Module 7 : Digital Storytelling II
Social media is like any other organizing, grounded in goals and strategy and depends entirely on building authentic relationships. In this module, we looked at the importance of social media as a powerful tool to connect and communicate with our networks. We are movement storytellers, not just a reporter of facts. Each social media post should be part of the story of our campaign, which in turn makes up the story of our movement. A lot of people we know are on social media. Meet them where they’re at.

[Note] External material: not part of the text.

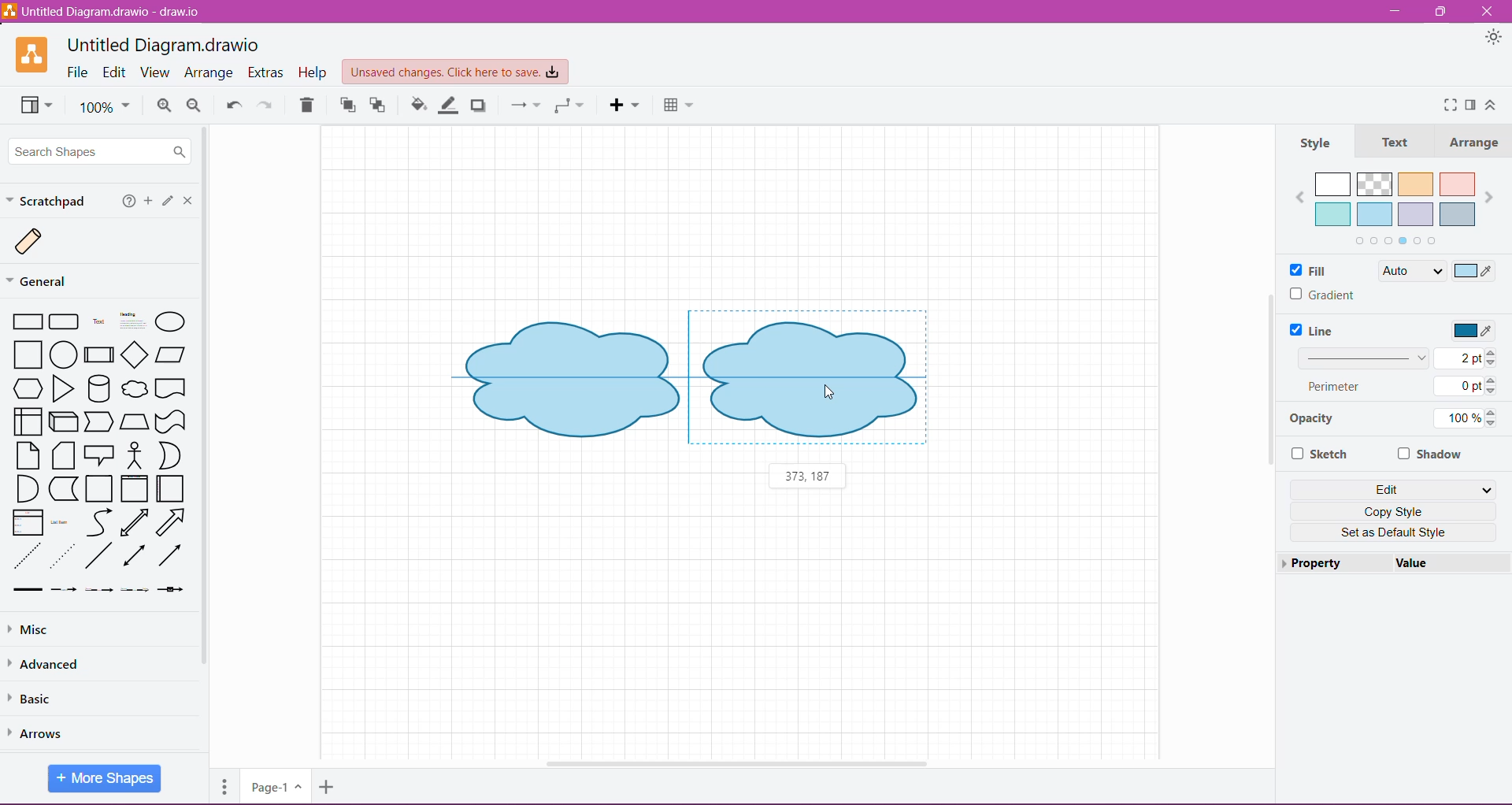 Image resolution: width=1512 pixels, height=805 pixels. What do you see at coordinates (1412, 271) in the screenshot?
I see `Auto` at bounding box center [1412, 271].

During this session, we also covered a number of tips and tricks using social media and doing live coverage for any form of event, action and/or gathering in our communities.
Talanoa : Storytelling in our community
In order to continue to enrich the growth of our Pacific Pawa Up Fellowship and continue to diversify the way we breakdown information and socialise the concepts we are teaching we are committed to exploring and landing our modules through story and Talanoa.
These Talanoa are an opportunity for our cohort and our network to hear from our partners and allies who will share their experiences and knowledge linked to the module we have just completed.
Module 8 : Communications
Communication is central and vital to all human activities, including social and grassroots mobilization and development.
Traditional media channels reflect a people’s culture, play a key role in shaping public opinion and more importantly, raise awareness on current issues, whilst reaching audiences both online and offline.
The most common forms of traditional media include radio, television, printed newspapers and magazines.
As a climate activist, you will be bombarded with opportunities to engage with media and share your personal stories and opinions on what needs to happen to end the climate crisis. This module focuses on 4 essential skills that you can use to maximise media opportunities. Module 8: Communications Skill-Share
Module 9 : COP – UNFCCC Training
COP spaces can be very daunting and sometimes unfriendly to those participating in the yearly event for the first time. During this module, we got to hear from Joseph Sapati Moeono-Kolio, Genevieve Jiva and Kathy Jetnil-Kijiner on their experiences from COP over the years. Providing insights on how to prepare well for COP and navigating through the different spaces during COP.
Pacific Pawa Up Fellowship 2020 Graduation
A big congratulations to our very first Pacific Pawa Up Fellowship cohort who graduated. It has been an amazing journey working, learning and growing with these incredible young leaders and we are sure to see big things come to light in the work they do with their communities. During our graduation, we opened the space with a traditional Kava ceremony, we had special performances by Mia Kami and the Pasifika Voices and we also got to hear each graduate’s experiences and reflections from the past 3 months with us.